**Problem requirements**. Beginning with the line that contains "Where should I", transcribe the rest of the listing below exactly, including its last line, and exclude any pictures.

**Supplied data**.
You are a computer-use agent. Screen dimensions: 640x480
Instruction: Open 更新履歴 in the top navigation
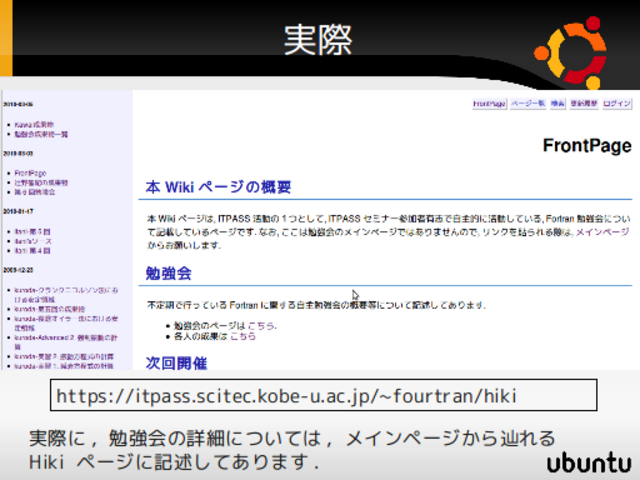(583, 104)
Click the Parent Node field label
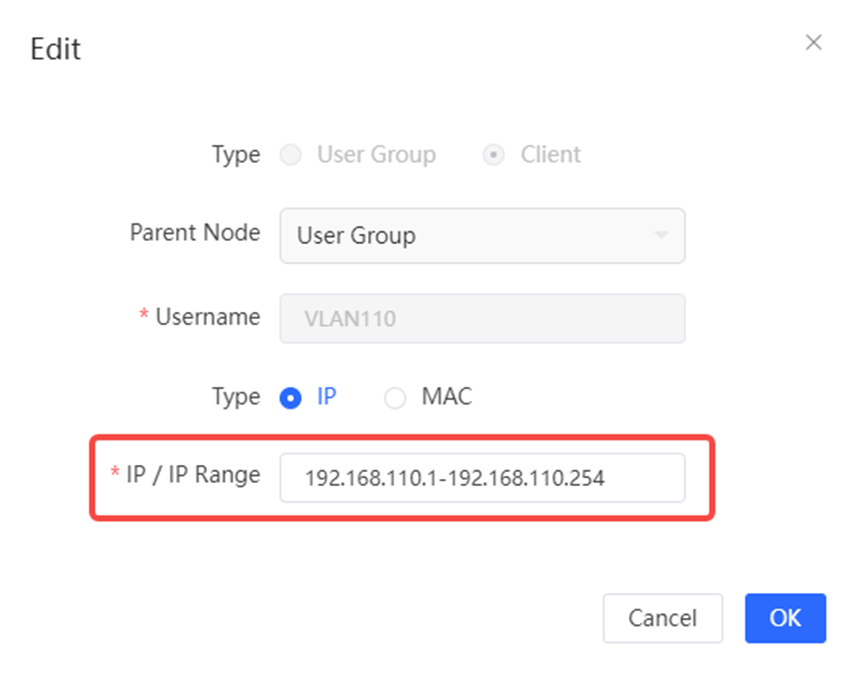 point(195,233)
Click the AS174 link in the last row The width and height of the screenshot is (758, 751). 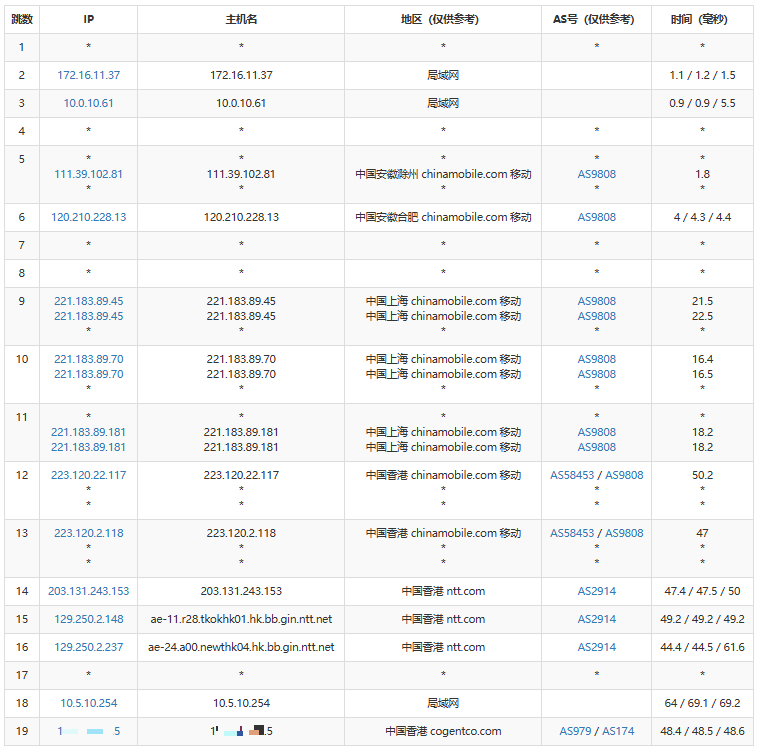[618, 731]
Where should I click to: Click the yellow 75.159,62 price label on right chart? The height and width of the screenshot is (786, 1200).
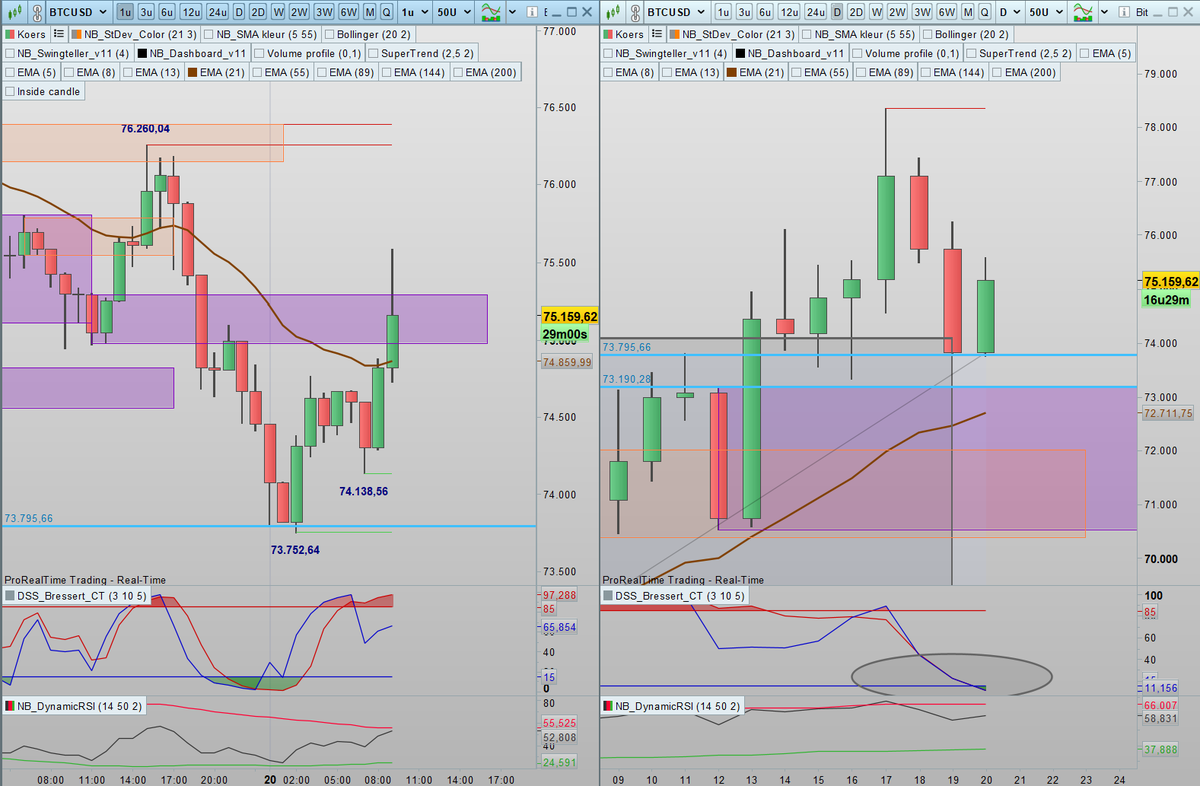1170,281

**Response for this exercise**.
Where should I click to: Click the yellow 75.159,62 price label on right chart? The height and width of the screenshot is (786, 1200).
1170,281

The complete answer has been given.